Studie · Tierstudie
The GH secretagogues ipamorelin and GH-releasing peptide-6 increase bone mineral content in adult female rats
Nur Tiermodell — nicht auf den Menschen übertragbar
Zusammenfassung
Untersucht wurde, ob die Wachstumshormon-Sekretagoga Ipamorelin und GHRP-6 den Knochenmineralgehalt (BMC) bei jungen erwachsenen weiblichen Ratten steigern. Über 12 Wochen erhielten die Tiere die Substanzen kontinuierlich subkutan per osmotischer Minipumpe; Wachstumshormon diente als aktive Vergleichssubstanz, eine Vehikelgruppe als Kontrolle. In vivo wurde alle 4 Wochen per DXA gemessen, nach Tötung der Tiere folgten pQCT-Scans der Femurdiaphyse, Volumenbestimmung nach dem archimedischen Prinzip sowie Aschegewichtsbestimmungen von Femur und Wirbelkörper L6.

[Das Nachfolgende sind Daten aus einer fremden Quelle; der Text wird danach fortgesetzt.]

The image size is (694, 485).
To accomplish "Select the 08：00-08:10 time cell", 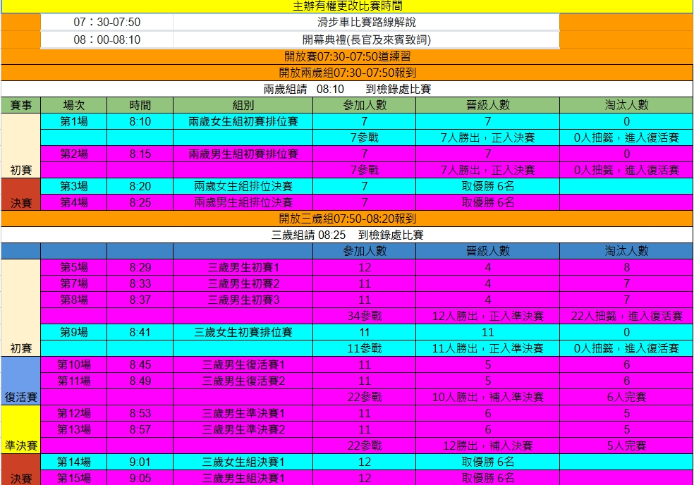I will 107,39.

Alle drei Behandlungen erhöhten Körpergewicht sowie den gesamten tibialen und vertebralen BMC gegenüber der Kontrolle. Entscheidend ist jedoch die Differenzierung: Der auf das Körpergewicht bezogene Gesamt-BMC war unverändert. Die tibiale Flächen-BMD stieg, während Gesamt- und vertebrale Flächen-BMD unverändert blieben. Die pQCT-Messung zeigte, dass der Zuwachs an kortikalem BMC auf eine größere Knochenquerschnittsfläche zurückging, die volumetrische kortikale BMD blieb gleich. Auch Femur- und L6-Volumen nahmen zu, ohne Veränderung der volumetrischen BMD. Das Aschegewicht stieg, die Mineralkonzentration blieb konstant.
Die Autoren schließen daraus, dass Ipamorelin und GHRP-6 den Knochenmineralgehalt erhöhen, dies aber durch vermehrtes Knochenwachstum und größere Knochendimensionen und nicht durch eine dichtere Mineralisierung. Die eigentliche Knochenqualität im Sinne der volumetrischen Dichte wurde nicht verbessert.
Kernergebnisse
Tierstudie mit sehr kleinen Gruppen (n=7-8) an jungen, noch wachsenden weiblichen Ratten - Ratten schließen ihre Wachstumsfugen nie vollständig, weshalb Knochenwachstumseffekte nicht auf den erwachsenen Menschen übertragbar sind. Untersucht wurde Ipamorelin allein, nicht die Kombination mit CJC-1295, und die kontinuierliche Gabe per Minipumpe unterscheidet sich pharmakokinetisch deutlich von den bei Menschen üblichen pulsatilen Injektionen. Es wurden keine funktionellen Endpunkte wie Knochenbruchfestigkeit erhoben, und Frakturrisiko oder klinischer Nutzen lassen sich daraus nicht ableiten. Ipamorelin wurde bei Novo Nordisk entwickelt; mehrere Koautoren (Romer, Ahnfelt-Ronne) sind der Firmenforschung zuzuordnen, ein Interessenkonflikt ist damit anzunehmen.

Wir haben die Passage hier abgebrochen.